Antonioni’s Trilogy on Modernity and Its Discontent
This year’s Met Gala theme “In America: A Lexicon of Fashion” featured approximately 100 garments that embody the nation’s fashion from throughout the 20th and 21st century. The pieces are organized into 12 factions: Nostalgia, Belonging, Delight, Joy, Wonder, Affinity, Confidence, Strength, Desire, Assurance, Comfort, and Consciousness.
One ensemble by Matthew Adams Dolan entitled Dreaminess––the quality or state of being dreamy (given to dreaming or fantasy)––draws inspiration from John Lennon and Yoko Ono’s 1969 Vietnam protest “Bed-Ins for Peace.” The “ill-fitting pajamas” allude to the discontent surrounding the supposed ease and comfort of American life and represent the American dream. Particularly important to Dolan is the need for solace and hope during times of chaos.
The notion that clothes are absurd and beyond logical explanation is a longstanding belief. Tied to the design problem that exists in our everyday fashion, this harkens back to the true, primordial design problem––human anatomy. The architectural approach to clothing begs to differ, stating that for each question or problem that the human body proposes, clothing attempts to assuage, and therefore results from logical processes.

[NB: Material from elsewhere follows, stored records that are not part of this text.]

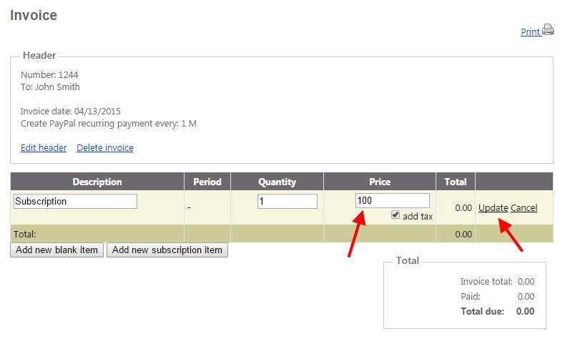
Task: Click Delete invoice link
Action: (105, 148)
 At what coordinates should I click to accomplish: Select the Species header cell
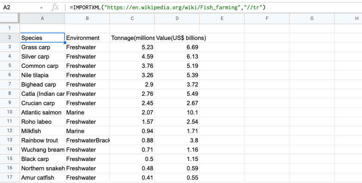click(x=42, y=38)
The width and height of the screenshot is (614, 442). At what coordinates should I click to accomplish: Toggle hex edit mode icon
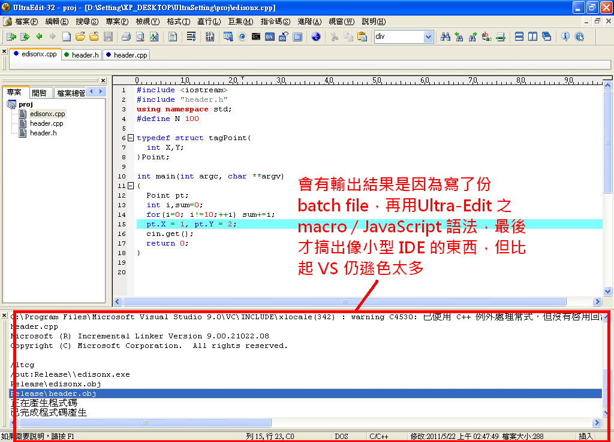coord(209,37)
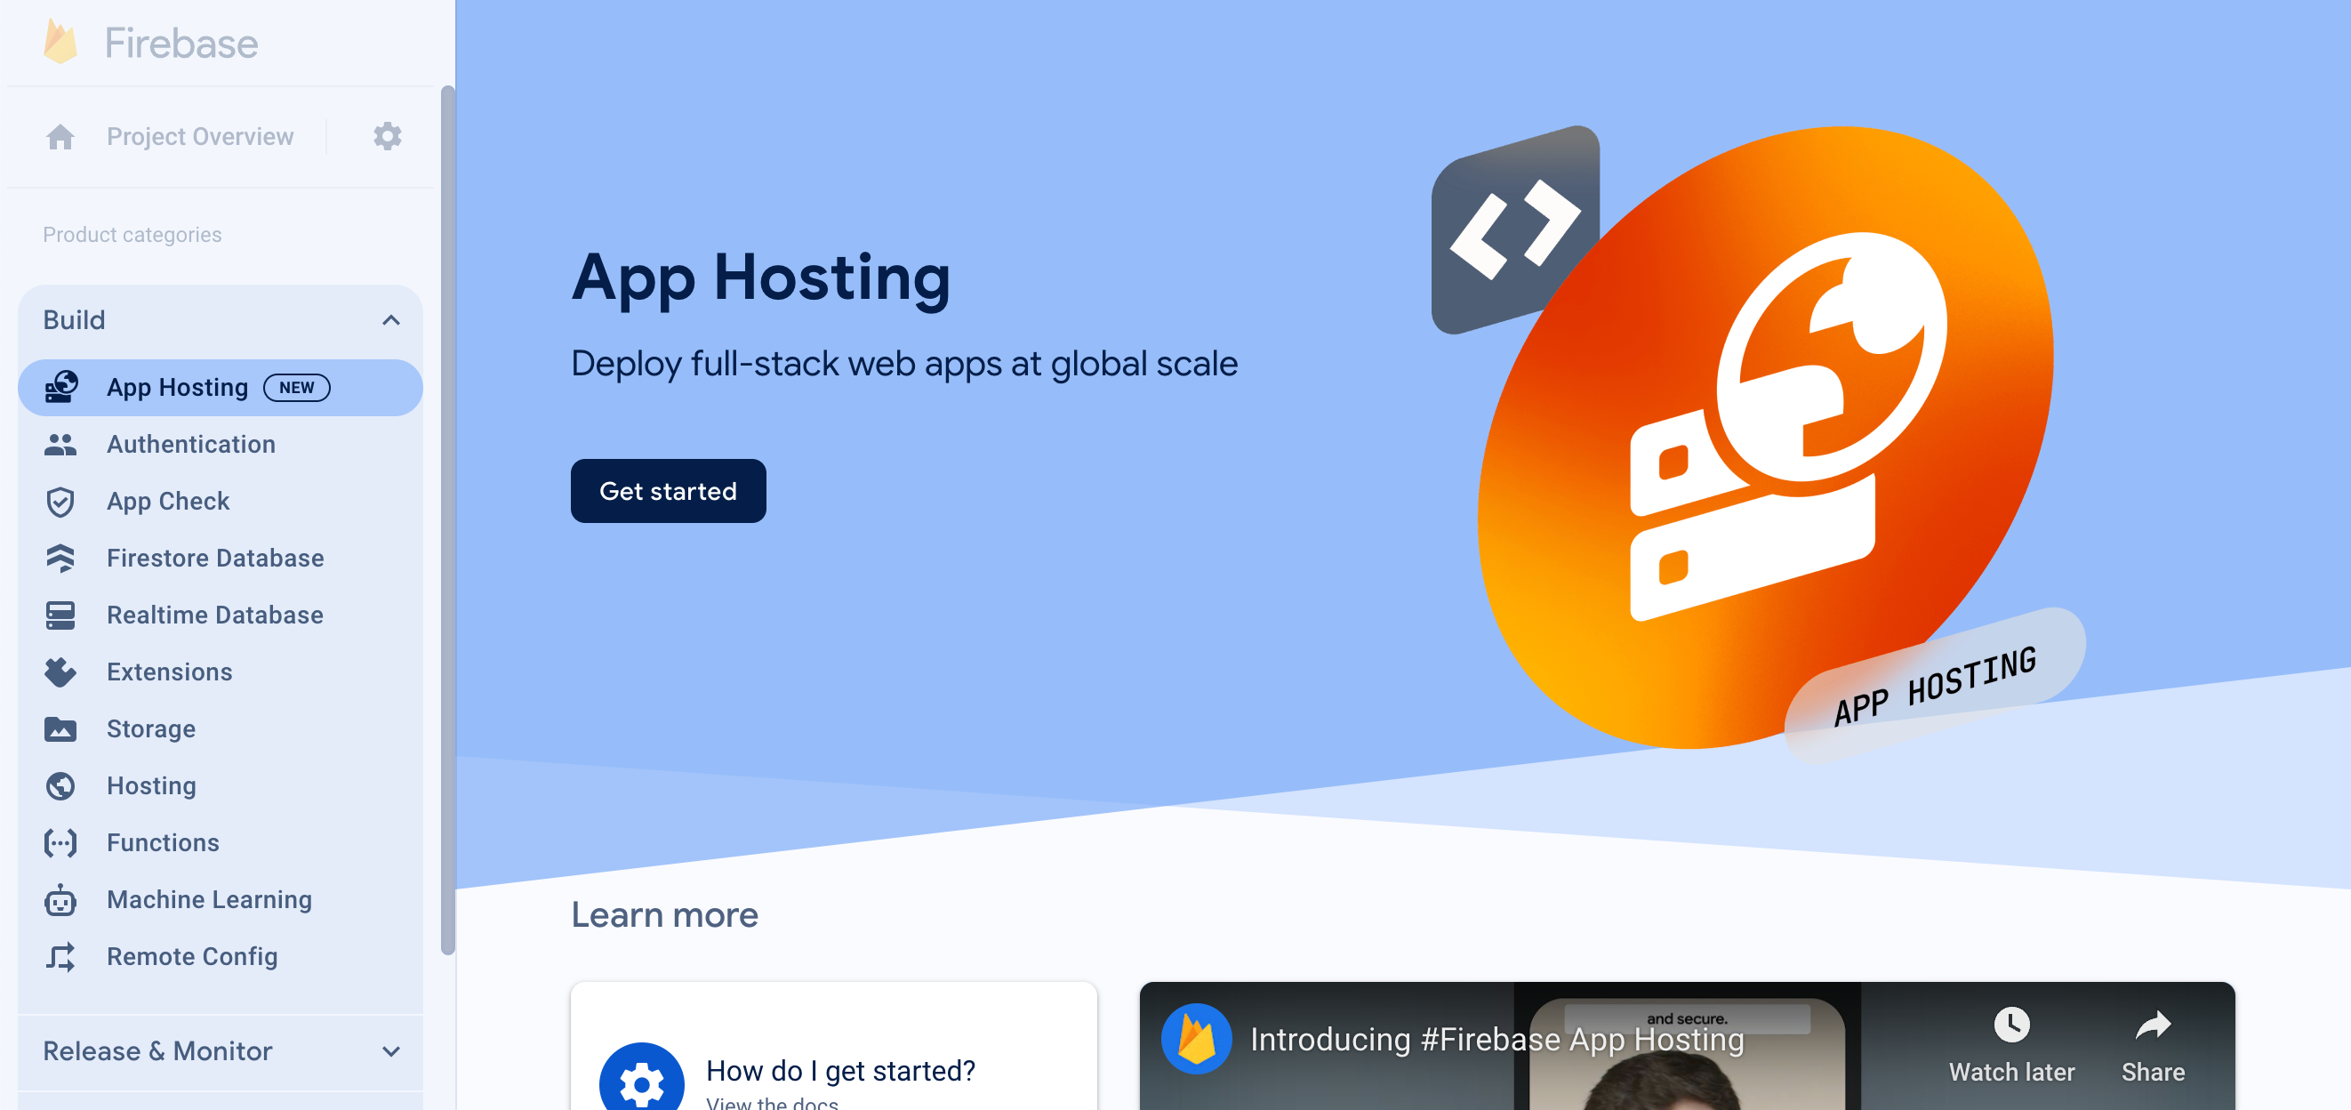2351x1110 pixels.
Task: Click the Authentication icon in sidebar
Action: (x=61, y=444)
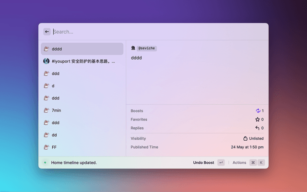Screen dimensions: 307x192
Task: Click the Replies arrow icon
Action: point(258,128)
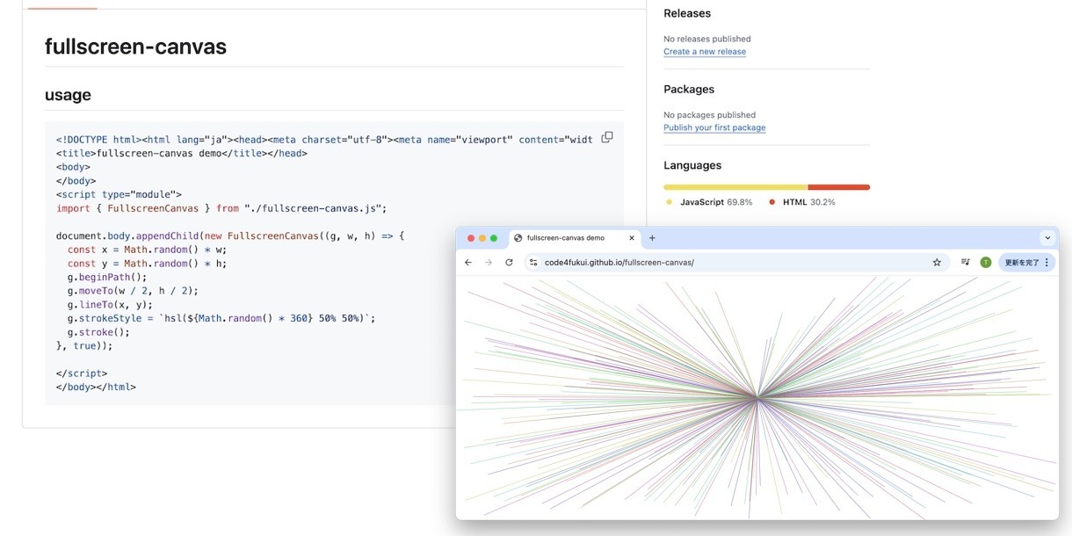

Austrian-American writer Bernard Rudofsky’s seminal essay “Are Clothes Modern?” disturbs people’s relationship with clothing and the supposed illogic that circumscribes it. Are the clothes we wear today anachronistic? Harmful? From this architectural approach to clothing, he argues that clothes are functional, designed with purpose and are actively pursuing that purpose, whether it be power, sexuality, etc.
Italian art cinema forerunner Michelangelo Antonioni, particularly famed for his “trilogy on modernity and its discontents,” captures elusive mood pieces focusing on the very lack of purpose and pursuit that haunts his characters. His work exhibits sensual stories of mishaps and adventures within a dreamy atmosphere. His characters navigate seduction and enterprise while struggling with their own dizzying ennui. Usually, the bigger picture of each of his films has to do with languid existentialism and the tragedy of modern beauty. His work is definitely for the real film fanatics out there––Criterion Channel subscribers and lovers of Cleo From 5 to 7 (1962). With masterful abstraction, he favors the introspective and the ambiguous.
The three films that comprise the “trilogy on modernity and its discontents” are L’Avventura (1960), La Notte (1961), and L’Eclisse (1962). Each with their own smoky surrealist atmosphere, characters stumble through their gluttony and desires in places of supreme dissatisfaction––lush vacations, decadent parties, or seductive cityscapes. The premise of contemporary malaise is simple: centuries worth of war, tyranny, and tyrade result in a picturesque world still racked with the uncertainty and desperation of its human subjects. Without purpose, characters move through their daily lives with discontent, harboring their unwieldy expectations of success and triumph.
Antonioni focuses on bourgeois society and therefore his films concern themselves solely with the problems that befall modern “educated, white-collar thinkers”. Thus, this “discontent” is fairly short-sighted, though his critiques on modernity do not connote feelings of nostalgia for the premodern. A post-religious modernist himself, Antonioni has dissected morality in the modern setting and rejected it in all forms. The trilogy agrees with Marxist ideology that mechanization and technology has broken down our moral boundaries, even in terms of sexuality. The eroticism throughout the trilogy as well as the rest of his filmography casts a spell on antiquated repression in favor of listless libidinal impulses. His work looks toward a new moral attitude, possibly one that renounces morality completely for all its constriction and shame.
Contemporary mores are particularly preoccupied with sexio-politics. Since premodernity and beyond, psychosexual impulses have been hedged by guilt and distrust. Antonioni notes that modernity favors consumerist eroticism, where psychological despair footnotes any romantic desire. Truly, the feeling best captured in his trilogy is intense yearning. And, in a post-industrial hyper-capitalist milieu, people and one’s relationships are disposable and replaceable. This concept creates the alienation seen in the trilogy.
Dehumanized and desperate, the women engage in loveless affairs only to end up as dissatisfied as they were before. Modern couples, estranged from passion and pursuit, must subject themselves to a consumerist social atmosphere wrought with anxiety. Not condemning these players of modernity, Antonioni instead discusses the fragility and moral ambivalence of the culture from which they are born. Antonioni’s trilogy communicates the tragedy of modernity––communal alienation and the futility of people’s passions.